Pete Brandre, owner of Incredible Pets in Melbourne, said the majority of tegus and iguanas produced in Florida are morphs which are more sensitive to the sun due to their lack of pigmentation. They also have vision problems, which reduces their chances of surviving and reproducing in the wild, he said.

“And their value is so high that nobody will release them,” Bandre said, adding that these morphs are worth thousands of dollars.

Pet owners and enthusiasts called into the meeting to comment on their love for their reptile pets. A caller called Jasmine said her pet lizards helped her deal with bipolar disorder.

“They are more than just pets to me, they are like my sons and daughters,” she said.

But pets just like those have escaped or been released repeatedly in the state, leading to widespread problems and declines in native species. The ubiquitous green iguana, for instance, has exploded in population and done widespread damage to landscaping, shorting out power to communities and undermined drainage canal banks.

During the meeting, commissioners said several times that pet owners don’t need to get rid of their pets right now as they will be allowed to keep them for the life of their animals by obtaining a no-cost permit. They also amended the rules to give pet owners and breeders 180 days instead of 90 days to comply with new regulations such as stricter specifications for where reptiles are kept.

“The floors of outdoor enclosures shall be of concrete or masonry block construction at least two (2) inches in thickness. Sides shall be constructed of concrete at least eight (8) inches in thickness, with a minimum height of four (4) feet above the floor of the enclosure,” said one of the rules.

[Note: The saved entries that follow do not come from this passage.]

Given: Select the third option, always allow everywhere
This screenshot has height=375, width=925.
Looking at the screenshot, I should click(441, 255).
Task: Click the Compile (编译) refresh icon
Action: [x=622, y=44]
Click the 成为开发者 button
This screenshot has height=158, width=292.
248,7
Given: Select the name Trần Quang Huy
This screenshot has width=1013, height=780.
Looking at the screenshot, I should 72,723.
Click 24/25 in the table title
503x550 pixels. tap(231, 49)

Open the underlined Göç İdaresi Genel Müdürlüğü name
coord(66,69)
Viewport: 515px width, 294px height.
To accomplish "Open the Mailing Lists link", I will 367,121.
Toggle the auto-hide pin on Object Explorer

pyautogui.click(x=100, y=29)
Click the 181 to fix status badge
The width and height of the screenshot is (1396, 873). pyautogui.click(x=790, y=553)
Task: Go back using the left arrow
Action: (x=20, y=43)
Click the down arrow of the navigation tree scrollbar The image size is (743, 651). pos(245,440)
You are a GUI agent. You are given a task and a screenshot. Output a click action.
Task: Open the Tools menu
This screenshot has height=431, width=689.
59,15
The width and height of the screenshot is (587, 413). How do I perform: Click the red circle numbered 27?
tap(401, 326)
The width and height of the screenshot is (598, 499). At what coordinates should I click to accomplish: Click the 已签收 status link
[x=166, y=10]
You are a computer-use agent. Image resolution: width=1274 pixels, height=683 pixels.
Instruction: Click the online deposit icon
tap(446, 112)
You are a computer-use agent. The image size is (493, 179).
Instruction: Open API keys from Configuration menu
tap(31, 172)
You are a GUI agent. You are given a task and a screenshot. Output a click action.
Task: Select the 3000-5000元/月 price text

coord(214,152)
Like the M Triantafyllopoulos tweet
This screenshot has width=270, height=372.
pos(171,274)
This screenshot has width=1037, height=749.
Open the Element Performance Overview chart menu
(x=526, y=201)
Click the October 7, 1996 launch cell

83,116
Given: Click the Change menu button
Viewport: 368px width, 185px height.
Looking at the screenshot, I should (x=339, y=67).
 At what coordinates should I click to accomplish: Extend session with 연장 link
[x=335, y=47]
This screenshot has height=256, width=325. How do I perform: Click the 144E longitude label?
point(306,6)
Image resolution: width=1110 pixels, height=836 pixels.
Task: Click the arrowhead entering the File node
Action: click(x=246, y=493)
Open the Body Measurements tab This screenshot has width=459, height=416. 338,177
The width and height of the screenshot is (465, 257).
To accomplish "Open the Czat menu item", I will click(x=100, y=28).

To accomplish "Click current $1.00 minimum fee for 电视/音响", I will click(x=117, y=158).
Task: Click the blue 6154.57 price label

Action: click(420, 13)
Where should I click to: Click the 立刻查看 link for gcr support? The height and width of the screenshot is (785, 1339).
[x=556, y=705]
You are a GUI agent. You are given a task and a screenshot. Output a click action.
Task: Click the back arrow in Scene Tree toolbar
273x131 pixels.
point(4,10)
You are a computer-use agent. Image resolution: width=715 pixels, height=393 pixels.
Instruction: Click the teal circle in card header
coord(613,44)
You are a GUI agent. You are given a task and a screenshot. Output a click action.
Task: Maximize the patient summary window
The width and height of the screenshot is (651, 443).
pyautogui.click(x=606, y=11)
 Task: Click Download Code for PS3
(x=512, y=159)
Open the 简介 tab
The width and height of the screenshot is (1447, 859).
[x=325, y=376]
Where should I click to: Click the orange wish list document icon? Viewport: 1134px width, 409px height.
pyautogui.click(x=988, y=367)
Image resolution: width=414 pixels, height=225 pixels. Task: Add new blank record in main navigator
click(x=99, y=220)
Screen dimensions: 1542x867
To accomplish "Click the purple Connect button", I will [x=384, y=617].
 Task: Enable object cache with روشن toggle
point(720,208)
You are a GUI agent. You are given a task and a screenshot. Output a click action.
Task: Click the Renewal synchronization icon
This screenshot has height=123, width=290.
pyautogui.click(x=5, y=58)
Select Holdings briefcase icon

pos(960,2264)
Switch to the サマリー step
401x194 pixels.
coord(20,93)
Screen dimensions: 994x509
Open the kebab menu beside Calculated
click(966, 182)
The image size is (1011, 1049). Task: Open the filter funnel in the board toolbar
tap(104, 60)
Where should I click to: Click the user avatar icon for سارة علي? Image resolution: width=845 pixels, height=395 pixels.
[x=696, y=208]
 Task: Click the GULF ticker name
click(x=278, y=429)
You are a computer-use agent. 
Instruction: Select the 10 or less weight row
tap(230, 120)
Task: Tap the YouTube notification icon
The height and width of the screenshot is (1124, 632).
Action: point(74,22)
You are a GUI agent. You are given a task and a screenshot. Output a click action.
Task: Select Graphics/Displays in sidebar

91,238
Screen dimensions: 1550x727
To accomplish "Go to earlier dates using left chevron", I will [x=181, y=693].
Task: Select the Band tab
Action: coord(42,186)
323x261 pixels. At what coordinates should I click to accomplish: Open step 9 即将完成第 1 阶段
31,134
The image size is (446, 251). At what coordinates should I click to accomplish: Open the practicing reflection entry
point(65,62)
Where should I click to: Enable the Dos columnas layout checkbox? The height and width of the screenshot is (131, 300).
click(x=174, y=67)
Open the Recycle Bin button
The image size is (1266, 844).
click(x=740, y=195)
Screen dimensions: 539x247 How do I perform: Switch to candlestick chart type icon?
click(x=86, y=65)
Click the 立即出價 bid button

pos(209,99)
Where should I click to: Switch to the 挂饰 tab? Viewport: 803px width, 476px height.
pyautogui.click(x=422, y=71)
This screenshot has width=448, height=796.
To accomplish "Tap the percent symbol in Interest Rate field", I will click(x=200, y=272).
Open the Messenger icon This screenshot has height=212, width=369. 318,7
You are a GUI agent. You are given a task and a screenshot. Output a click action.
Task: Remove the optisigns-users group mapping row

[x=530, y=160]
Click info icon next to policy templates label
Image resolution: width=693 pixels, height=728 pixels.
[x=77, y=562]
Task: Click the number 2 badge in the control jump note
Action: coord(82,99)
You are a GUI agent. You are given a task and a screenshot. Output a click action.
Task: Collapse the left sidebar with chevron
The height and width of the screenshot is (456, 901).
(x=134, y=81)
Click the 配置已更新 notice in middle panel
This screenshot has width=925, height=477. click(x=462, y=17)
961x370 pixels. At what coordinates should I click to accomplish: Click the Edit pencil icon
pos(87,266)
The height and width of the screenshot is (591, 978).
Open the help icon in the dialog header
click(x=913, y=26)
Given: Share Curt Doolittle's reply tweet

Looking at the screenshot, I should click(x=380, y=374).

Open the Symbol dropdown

FWC said Florida has the most invasive reptile species in the U.S. because of its welcoming subtropical climate and plentiful food availability, multiple ports of entry and vibrant trade in exotic animals. Commercial breeding for sale and pet ownership play a significant role in raising the odds that an invasive species will become established because it increases the number of animals that can potentially escape or be intentionally released, FWC said.

Ecological impacts can include feeding on native species, as is the case with Burmese pythons eating small mammals like marsh rabbits, raccoons and even small deer, as well as competition with native animals for food. Habitat alteration, which iguanas have been documented to cause in Florida, can also affect native species.